* _Instructions for the task_: In the account of Haven's care, take the part that opens with the words "him to feed" and closes with "as he could.", and rewrite it with "struggled" substituted for "panicked".

Before Haven could lift his head independently, Max was propping bottles

up to feed him so that he could use 2 hands for whatever he was doing

on his cell phone.

Obviously, when Haven was younger,

he was more at risk of harm

because he was unable to speak

in a way that others could understand.

Since we human adults have finally begun to understand Haven's language,

I've noticed that Max still acts

careless and ignorant, etc.

but what happens, or doesn't happen, seems to be less shocking

as far as the potential for harm to Haven goes. 

For example:

since Haven can hold his own cups,

Max no longer leaves him helpless

in a reclined position

with a bottle propped up and pointed down

into Haven's mouth, where

if he doesn't gulp down the non-stop

flow of liquid quickly enough,

Haven faces the consequence of choking 

and the experience of drowning
until Max notices and removes the bottle

from his helpless, choking and drowning son's mouth

and when Haven is done

choking and drowning and coughing,

Max puts him back down

and props the bottle back up,

that way Max can use two hands

while he does very important things on his cell phone.

I know this regularly happened,  even though I wasn't allowed

to be in young Haven's life for a large part of his first year here.

(It was Max's punishment of me for not having sex with him.)

I know this because when I did see Haven, and when I held

him to feed him, instead of being relaxed and comforted,

he tensed up, his face cringing, his hands and feet balled up

and brought in close to his body

He panicked and took down the liquid as quickly as he could.

I had to soothe him and coax him to calm

to relax and assure him over and over that he was safe

I wasn't going to let him drown

I would hold him and watch over him fondly while

he filled his hungry baby tummy

I wasn't going to be on a phone

or looking at any screen

or any thing but him.

This is just one unthinkable example of how Haven has been

treated by Max behind closed doors, and it's entirely true. 

There are other examples as well.  That's enough for now, though.  

​

Max leaves Haven alone with other incapable creatures

     *Click heading for pics*  Need to Add More pictures

       

The last time I spent a sizeable number of hours

away from Haven by my own choice was on

December 23. 

​

I went to my apartment. 

I hadn't been there in almost 2 months.

I had my own place ($1,200/month rent),

even though I spent most of my time with Haven

at Max's Section 8-leased apartment ($15/month rent).

 

While I was there, Max changed the lock on his front door

& put all my personal belongings, including things I'd given Haven,

outside in the winter weather.

​

He recruited his drug dealer, Gretchen Green,

to be physically present at the apartment while Max

left to meet someone for a "date."  Max never returned that night

Texts and calls to him from myself and his drug dealer, Gretchen Green, weren't responded to.

His drug dealer left the apartment with our son around 2am.

​

​

Indifference to Haven's emotional well-being

Even though Haven has been around nearly 4 years,

Max has remained indifferent to

Haven's emotional needs.

​

Complete lack of empathy

​

I've watched Max while his life was filled

with the warmth, innocence, and resilient, unconditional love of our son.

Haven has always been starry-eyed in his adoration for his father. 

I don't think I've ever seen Haven more contentedly happy

than when he's felt his father's complete attention and approval.

* _Data entries_:
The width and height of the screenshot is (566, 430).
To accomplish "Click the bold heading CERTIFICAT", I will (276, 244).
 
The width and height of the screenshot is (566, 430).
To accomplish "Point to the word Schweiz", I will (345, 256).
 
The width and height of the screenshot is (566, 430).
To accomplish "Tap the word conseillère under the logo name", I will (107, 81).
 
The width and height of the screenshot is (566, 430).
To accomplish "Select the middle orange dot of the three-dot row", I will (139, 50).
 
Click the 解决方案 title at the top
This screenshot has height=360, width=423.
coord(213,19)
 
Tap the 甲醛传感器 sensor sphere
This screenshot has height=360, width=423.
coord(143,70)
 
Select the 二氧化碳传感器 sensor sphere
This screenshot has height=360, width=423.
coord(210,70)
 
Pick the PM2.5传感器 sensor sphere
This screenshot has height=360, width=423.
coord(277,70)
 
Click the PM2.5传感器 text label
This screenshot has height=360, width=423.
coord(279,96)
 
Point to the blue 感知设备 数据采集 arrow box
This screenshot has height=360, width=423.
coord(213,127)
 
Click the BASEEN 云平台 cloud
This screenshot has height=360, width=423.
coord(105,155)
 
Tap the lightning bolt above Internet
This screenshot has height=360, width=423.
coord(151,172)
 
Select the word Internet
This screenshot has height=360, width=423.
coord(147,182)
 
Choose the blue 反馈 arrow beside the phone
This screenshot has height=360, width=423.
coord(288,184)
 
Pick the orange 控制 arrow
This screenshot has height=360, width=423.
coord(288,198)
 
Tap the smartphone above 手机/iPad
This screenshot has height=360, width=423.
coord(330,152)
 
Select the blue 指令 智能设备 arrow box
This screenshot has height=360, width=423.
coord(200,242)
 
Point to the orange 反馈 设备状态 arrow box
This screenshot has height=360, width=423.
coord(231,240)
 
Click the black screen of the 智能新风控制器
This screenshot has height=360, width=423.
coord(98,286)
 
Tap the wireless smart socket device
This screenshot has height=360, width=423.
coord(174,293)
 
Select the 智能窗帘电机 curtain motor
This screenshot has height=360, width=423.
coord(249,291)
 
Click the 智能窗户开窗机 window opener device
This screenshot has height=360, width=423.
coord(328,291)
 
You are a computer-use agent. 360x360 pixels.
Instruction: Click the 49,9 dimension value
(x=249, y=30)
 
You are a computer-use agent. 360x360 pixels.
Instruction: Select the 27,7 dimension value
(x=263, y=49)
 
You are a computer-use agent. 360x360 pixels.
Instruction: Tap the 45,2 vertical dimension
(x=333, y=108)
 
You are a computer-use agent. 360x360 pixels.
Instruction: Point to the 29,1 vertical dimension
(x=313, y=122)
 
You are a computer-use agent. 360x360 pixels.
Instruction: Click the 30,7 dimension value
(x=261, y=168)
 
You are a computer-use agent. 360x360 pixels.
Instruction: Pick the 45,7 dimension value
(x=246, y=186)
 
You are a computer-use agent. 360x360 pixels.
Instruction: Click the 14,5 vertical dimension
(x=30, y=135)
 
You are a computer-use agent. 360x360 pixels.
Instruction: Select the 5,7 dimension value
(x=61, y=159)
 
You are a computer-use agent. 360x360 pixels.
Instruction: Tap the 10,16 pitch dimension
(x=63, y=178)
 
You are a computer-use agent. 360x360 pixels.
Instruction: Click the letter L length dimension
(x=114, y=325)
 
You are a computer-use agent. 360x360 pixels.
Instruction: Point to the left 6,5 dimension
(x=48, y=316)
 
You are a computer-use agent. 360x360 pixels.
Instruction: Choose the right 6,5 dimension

* _Task result_:
him to feed him, instead of being relaxed and comforted,

he tensed up, his face cringing, his hands and feet balled up

and brought in close to his body

He struggled and took down the liquid as quickly as he could.